“As civilization advances, the sense of wonder almost
necessarily declines. Such decline is an alarming symptom of our state of mind.
Mankind will not perish for want of information; but only for want of
appreciation. The beginning of our happiness lies in the understanding that
life without wonder is not worth living. What we lack is not a will to believe
but a will to wonder. “ Abraham Heschel.
Why do we lose that sense of wonder? It isn’t that we’re too
busy working to look up. Monks and farmers worked sunrise to sunset and then
some in the cycle of the seasons. Sailing ships had to depend on the tides to
set out, come to harbor. The sailing master had to know the seasons that the
winds blew the right directions and pray that the ship could stand the storms.

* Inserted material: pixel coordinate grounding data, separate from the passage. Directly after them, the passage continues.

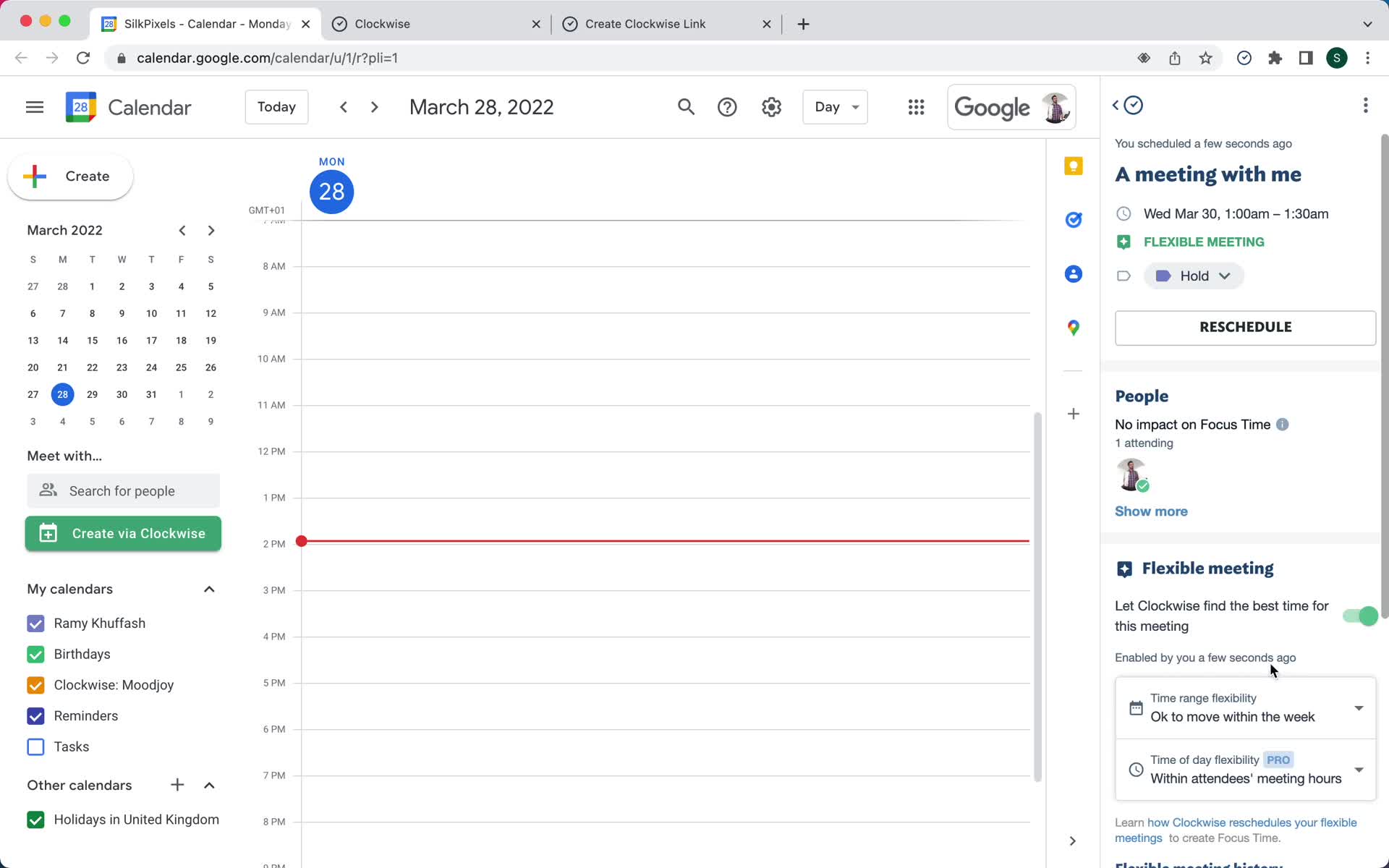Screen dimensions: 1389x868
Task: Click the search icon in calendar header
Action: click(687, 107)
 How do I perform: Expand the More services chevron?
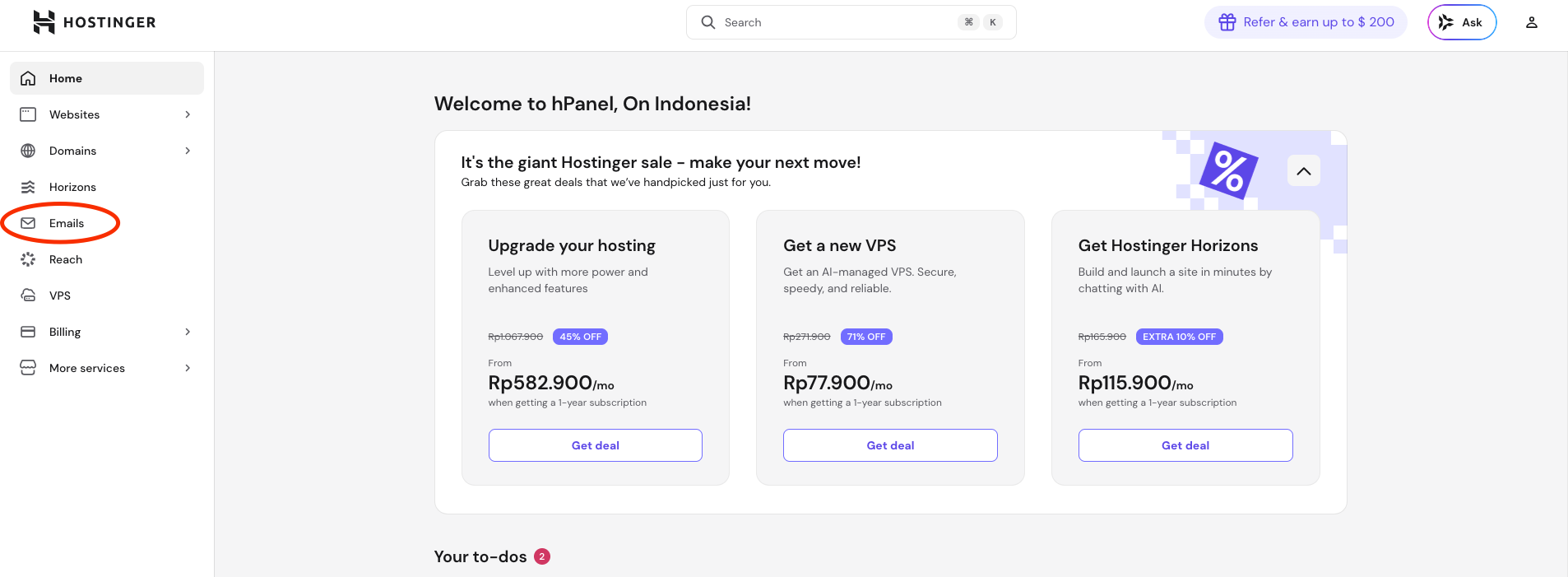click(x=188, y=368)
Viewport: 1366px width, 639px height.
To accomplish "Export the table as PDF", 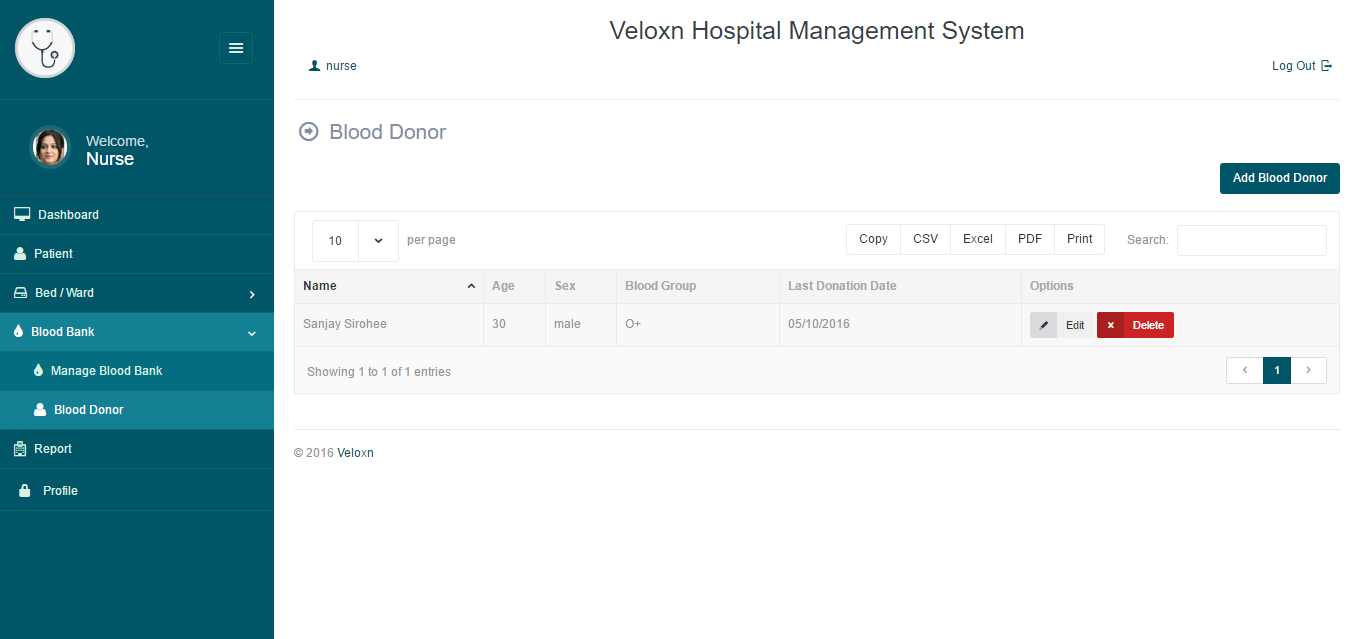I will click(x=1029, y=239).
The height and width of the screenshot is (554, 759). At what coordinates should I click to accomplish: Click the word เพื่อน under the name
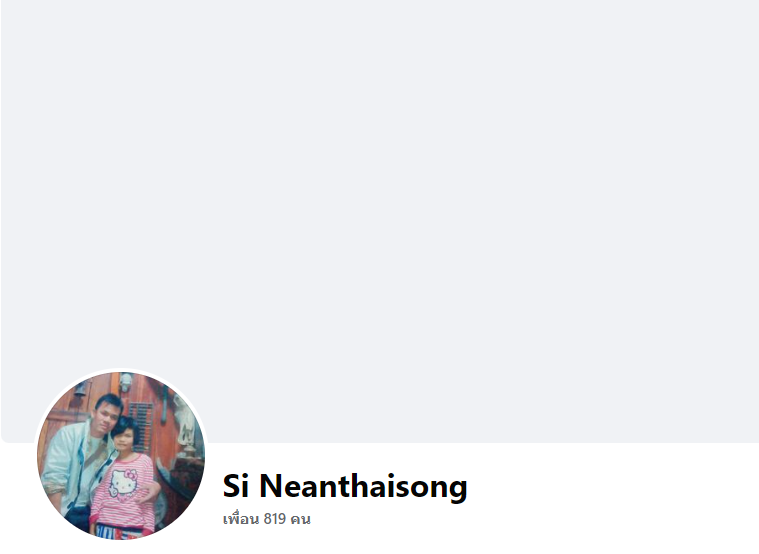coord(241,519)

Perhaps it isn’t that we’re too busy. Perhaps we just don’t
have to. Insulated from wind, weather, seasonal changes we go on our way is if
they don’t even exist. Except when Mother Nature reaches out, grabs us by the
shoulder and shouts “pay attention.” Two thirds of the country has been facing
that this week as brutal cold reached all the way to the Gulf. Meanwhile Australia is
setting records for high temps.
Heschel was writing in the late forties before we managed to
turn night into day in major parts of our largest cities. If you’re working
swing shirt in a cubicle in a building with no windows it doesn’t matter what
time the sun sets and you’ll never see the glory of the setting sun. And you’ll
probably be asleep at sunrise and forget how the sky looks as it shifts from
black to pearl gray to the lightest blue as the stars fade from sight.
Too many of us look at a forest and only see board feet of
timber. Too few of us look at a Joshua tree on the edge of the southern desert;
twisted and almost ageless. A tree that put down roots before the Roman Empire
fell and feel the sheer wonder of the history that has happened during the
lifetime of that tree.
I love traditional Celtic music. They played what the heard.
The wind in the trees. The whisper of a brook. The little waves lapping as the
tide turned. They played what they heard and we play what we hear. The roar of
engines, the grinding of gears, the incessant noise of traffic. No wonder the
so called civilized world is half mad.
In the mean time a certain senator from Oklahoma stated earlier in the week that
obviously there’s no such thing as global warming because “it’s cold.” ?????????